Die Bedingungen hätten sich verändert, die Probleme an Mittelschulen seien nicht die Gleichen wie am Gymnasium. „Vielleicht müssen wir auch eines Tages selbst aktiv werden. Wenn es keine Mittel für Gymnasien gibt, dann eben mit sozialen Projekten.“ Das ist laut Jugendamtsleiter Tino Cours bereits angedacht. „Wir sprechen mit allen und analysieren die Probleme an Gymnasien. Dann schauen wir, welche Projekte wir aktiv steuern können.“
Es sind eine Art Ersatzlehrkräfte
Tobias Kolb, Wertingens Stadtjugendpfleger, äußerte Kritik. „Ich verstehe das Vorgehen, aber abwarten, was Schulsozialarbeit leistet, ist nicht sinnvoll.“ Die Mitarbeiterinnen oder Mitarbeiter unterstünden den Schulleiterinnen und Schulleitern und würden teils als Ersatzlehrkräfte oder Hilfen in der Ganztagsschule eingesetzt. „Das Wertinger Gymnasium meldet seit 2014 Bedarf an“, appellierte Kolb, „unabhängig von Fördermitteln sollte geprüft werden, was nötig ist, und dann sollten wir entsprechend handeln.“
Man wisse noch gar nicht, ergänzte die Vorsitzende des Dillinger Kinderschutzbundes, Birgit Erdle, wie viele Kinder und Jugendliche durch die Corona-Pandemie abgehängt wurden. Da sei ein Runder Tisch sinnvoll. Den, so antwortete der Landrat, gebe es bereits in Form der Gesundheitsregion Plus, wo sich regelmäßig Vertreter von Landkreis, Behörden und Vereinen treffen und über Themen wie Gesundheit, Prävention oder Gesundheitsversorgung austauschen.
An der Anton-Rauch-Realschule in Wertingen ist an neun Stunden pro Woche die St.-Gregor-Jugendhilfe tätig. Auch von dort kam die Bitte um Aufstockung der Stunden. Denn der Umgang mit Prüfungs- und Testsituationen belaste Schülerinnen und Schüler. Manche Hausaufgaben seien gar nicht oder nur in Teilen vorhanden.

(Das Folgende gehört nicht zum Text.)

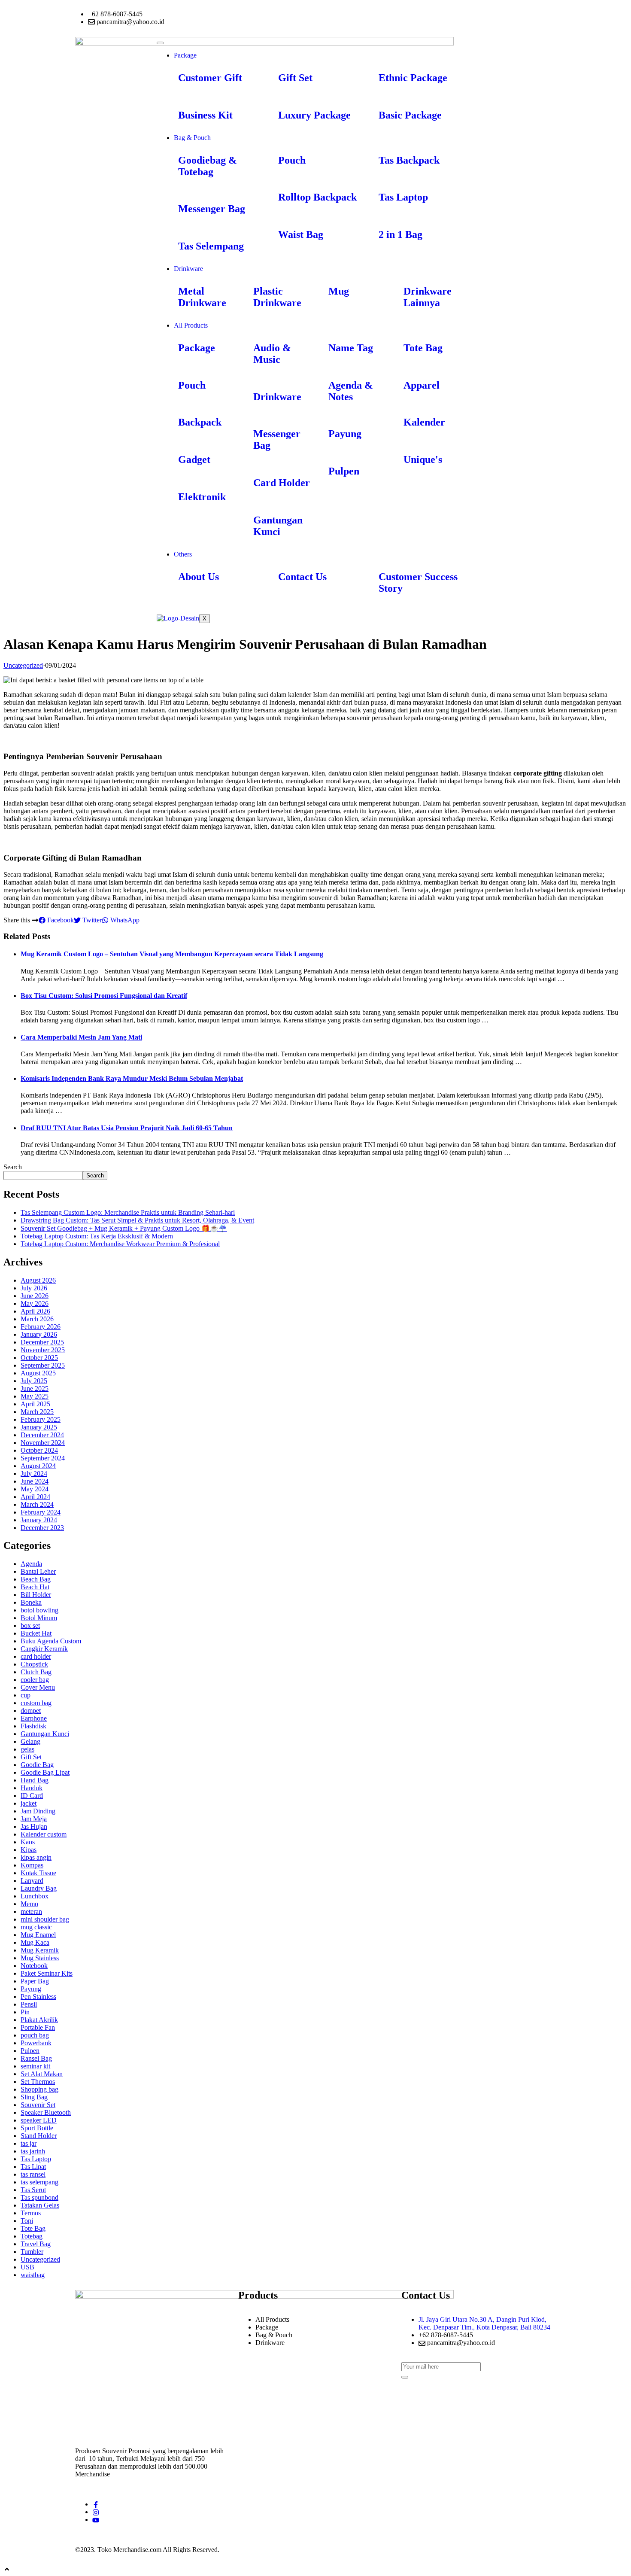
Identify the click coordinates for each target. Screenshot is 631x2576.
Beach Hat (35, 1587)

Unangemessene Äußerungen gegenüber Lehrerinnen und Lehrern, zunehmenden Schulverweigerungsprobleme und eine deutliche Veränderung von Nähe und Distanz zwischen Schülerinnen und Schülern und ihren Lehrerinnen und Lehrern wurden als weitere Gründe aufgeführt. Die Situation sei aufgrund der Corona-Pandemie bislang noch nicht überprüft worden. Das Dillinger Jugendamt hat aber mit der Schule bereits erste Gespräche dazu geführt.
Beschlossen hat der Ausschuss dagegen den Antrag der Josef-Anton-Schneller-Mittelschule in Dillingen. Dort wird die Jugendsozialarbeit auf 29,25 Stunden erhöht. Auch an den Berufsfachschulen Kinderpflege, Sozialpflege sowie Ernährung und Versorgung an der Berufsschule in Höchstädt wird die Jugendsozialarbeit für 19,5 Stunden pro Woche genehmigt. Möglich machte das je laut Landrat die Änderung einer Richtlinie.